Over the past 18 months, Pennsylvania voters have painfully detached quite a few leeches who'd spent years sucking the life from the body politic. As much success as we've had, the constant news stream of Harrisburg corruption demonstrates that we still have some messy work to do.
Leeches use a combination of mucus and suction to attach to a host, but they naturally fall off once they're full. No such built-in stopping point has been observed in the human variety of leech.
These slimy suckers ply the corridors of political power around the country, but Harrisburg is renowned for its high concentration of the species. The challenge for voters concerned with the commonwealth's wellbeing is that the leeches, like the true public servants, wear suits.
Figuring out who's who, or which is which, and removing the stubborn parasites will require our attention and cooperation all the way through the next election cycle. Luckily for us voters, the process is proving to be pretty entertaining.
This is the point in a column where a writer gauges her metaphor carefully to make sure that its too-frequent use does not constrain the presentation of facts. Happily for this writer, and sadly for us voters, the leech metaphor just keeps giving and giving and giving because -- you saw it coming -- the leeches just keep taking.

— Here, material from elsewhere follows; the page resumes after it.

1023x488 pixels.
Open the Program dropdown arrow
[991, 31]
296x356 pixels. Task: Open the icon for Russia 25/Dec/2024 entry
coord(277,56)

The moment we the people realized we were being drained of too much life-force too fast was the July 2005 pay raise, of course. But before that bipartisan stealth maneuver, our elected representatives had long enjoyed unfettered access to constant streams of nourishment in the form of cash.
Scientists say that leeches release an anaesthetic to dull their host's senses and remain undetected. Something similar must have happened to Pennsylvania voters, because our leaders have been sucking up generous per diems, free meals, leased vehicles, full health insurance and lobbyists' favors for years, all without our minding.
Leeches also secrete an anti-clotting enzyme into the host's blood stream to make sure the flow doesn't stop. Similarly, our solons saw to it that pesky paperwork would not interfere with their cash supply. They didn't have to file receipts to claim their per diems, and they strictly limited reporters' and constituents' access to the slush fund expenditures that they did have to document.
Our elected officials took all this, and we didn't utter a peep of protest. But the pay raise? We felt that.
The leeches structured the pay raise with the same "unvouchered" anti-clotting technique that had proved successful for so long. No expert has been able to satisfactorily explain why it didn't work this time.
We the people have been plucking the parasites off the body politic ever since. We removed some during the primaries and some in the November elections. Others, we're learning, still need to go. Prying them off may require criminal indictments.
The biggest flow in Harrisburg these days is the flow of incriminating information on how much some elected officials have taken. Allegations that state Sen. Vince Fumo, D-Philadelphia, used public employees as housekeepers, chauffeurs, construction managers and personal obstructers of justice are among many crimes listed in a federal indictment last week.
Reformers are asking the state attorney general to investigate the big jump in bonuses paid to Harrisburg staffers in 2006, an election year. Reporters plowing through the reluctantly released documents have already uncovered a high correlation between those who did campaign work for embattled politicos and those who got handsome bonuses.
Surprisingly, even our representatives' potentially illegal bonuses for up-and-coming workers of the Harrisburg spoils system fits the leech metaphor. Scientists have noted that some species of leech nurture their young, according to an online encyclopedia, "providing food, transport, and protection, which is unusual behavior in an invertebrate." They're spineless, but they take care of their own, just like our "leaders"!
As previously noted, while true leeches stop sucking when they're full and fall off their host to digest their meal, their human counterparts don't do this. In fact, the Fumo indictment seems to indicate there's no such thing as "full."
Wiser or more cowardly lawmakers, however, did voluntarily stop active feeding before being removed through the electoral process. They'll be digesting generous pensions for a long time.
Reformers like Gene Stilp had been trying to call attention to this abuse for years before the 2005 pay raise roused the rest of us from our stupor. We've elected a critical mass of new thinkers to work inside the system, and outside agents, known as "prosecutors," are lending a hand.
A few former leeches have even got reformers' religion and morphed into something that stands a little more upright. But the evidence indicates that whether it's addressed in the courts or at the ballot box, the bloodletting isn't quite done.